Despite significant departures from the past, current controversies over the meaning and prosecution of rape reveal historical continuities. For one, reform often relies on changing laws more than challenging social hierarchies. Like earlier protective laws, the recently reauthorized Violence Against Women Act provides a symbol of women’s growing political clout. A part of the Omnibus Crime Bill, its provisions facilitate services for those affected by rape and domestic violence. Yet some community activists have questioned whether the emphasis on enforcement has had any notable effect in preventing rape, and they point to the disproportionate incarceration of low-income and minority men.
As in the past, not only race and class but also other markers of social status continue to determine which sexual assailants face prosecution. Although members of the clergy have come under closer scrutiny, military rank still carries significant sexual privilege. In high schools and colleges—in places like Steubenville, Ohio, and State College, Pa.—athletes and coaches still seem to think they can enjoy sexual entitlement, banking on the reluctance of authorities to prosecute them. Recent revelations of the unreported or unpunished rapes of migrant agricultural workers highlight the sexual, as well as economic and legal, vulnerabilities of immigrants. And the cultural practice of blaming women for putting themselves in harm’s way, whether by drinking or by wearing clothes considered provocative, persists as a defense against rape accusations across social groups.

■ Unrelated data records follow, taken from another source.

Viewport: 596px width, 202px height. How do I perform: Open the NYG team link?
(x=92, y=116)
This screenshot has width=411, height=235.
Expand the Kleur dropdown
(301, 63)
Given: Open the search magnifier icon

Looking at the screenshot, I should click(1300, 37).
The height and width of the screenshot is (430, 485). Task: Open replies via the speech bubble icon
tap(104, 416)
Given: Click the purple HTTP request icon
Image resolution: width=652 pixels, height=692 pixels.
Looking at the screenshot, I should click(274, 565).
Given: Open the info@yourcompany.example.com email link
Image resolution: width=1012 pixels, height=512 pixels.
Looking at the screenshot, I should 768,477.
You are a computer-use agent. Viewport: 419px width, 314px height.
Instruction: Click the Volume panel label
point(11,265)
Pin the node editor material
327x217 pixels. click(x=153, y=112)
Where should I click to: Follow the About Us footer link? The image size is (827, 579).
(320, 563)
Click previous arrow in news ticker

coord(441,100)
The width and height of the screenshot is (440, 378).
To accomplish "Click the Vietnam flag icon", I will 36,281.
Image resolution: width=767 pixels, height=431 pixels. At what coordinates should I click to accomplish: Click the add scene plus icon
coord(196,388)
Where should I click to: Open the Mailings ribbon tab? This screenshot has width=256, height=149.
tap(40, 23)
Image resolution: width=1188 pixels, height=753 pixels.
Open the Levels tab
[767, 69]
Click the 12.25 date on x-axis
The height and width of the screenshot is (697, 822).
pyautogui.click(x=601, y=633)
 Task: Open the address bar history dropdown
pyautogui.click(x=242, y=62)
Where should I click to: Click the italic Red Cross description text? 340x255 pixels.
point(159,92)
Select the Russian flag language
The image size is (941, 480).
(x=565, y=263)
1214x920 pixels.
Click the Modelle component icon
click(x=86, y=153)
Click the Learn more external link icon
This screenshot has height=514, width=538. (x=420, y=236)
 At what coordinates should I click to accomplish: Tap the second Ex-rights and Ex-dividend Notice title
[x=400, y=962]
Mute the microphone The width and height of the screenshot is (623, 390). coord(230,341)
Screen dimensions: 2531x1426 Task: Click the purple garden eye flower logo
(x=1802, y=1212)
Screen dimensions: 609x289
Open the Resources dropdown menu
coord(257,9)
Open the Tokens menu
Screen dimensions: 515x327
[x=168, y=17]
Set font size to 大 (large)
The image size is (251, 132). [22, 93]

As discouraging as those parallels may be, the history of antirape movements reminds us that contemporary critics, in contrast to their predecessors, can employ a far greater range of political resources. Beyond the journalism and petitions that characterized earlier reform efforts, groups once excluded from the full rights of citizenship now have formal access to suffrage, juries, and elective office. The presence of women and minorities in Congress, for example, has made possible not only the passage and reauthorization of the Violence Against Women Act but also the Congressional hearings on protecting American Indian women and on the widespread problem of sexual assault within the military.
Securing and expanding these rights of citizenship will prove crucial to dealing with the persistent inequalities in the treatment of rape. As Americans rethink which nonconsensual sexual acts to tolerate and which to prosecute, the legacies of past reforms underscore the importance of considering both cultural and legal change—and both racial and gender justice—in future redefinitions of rape.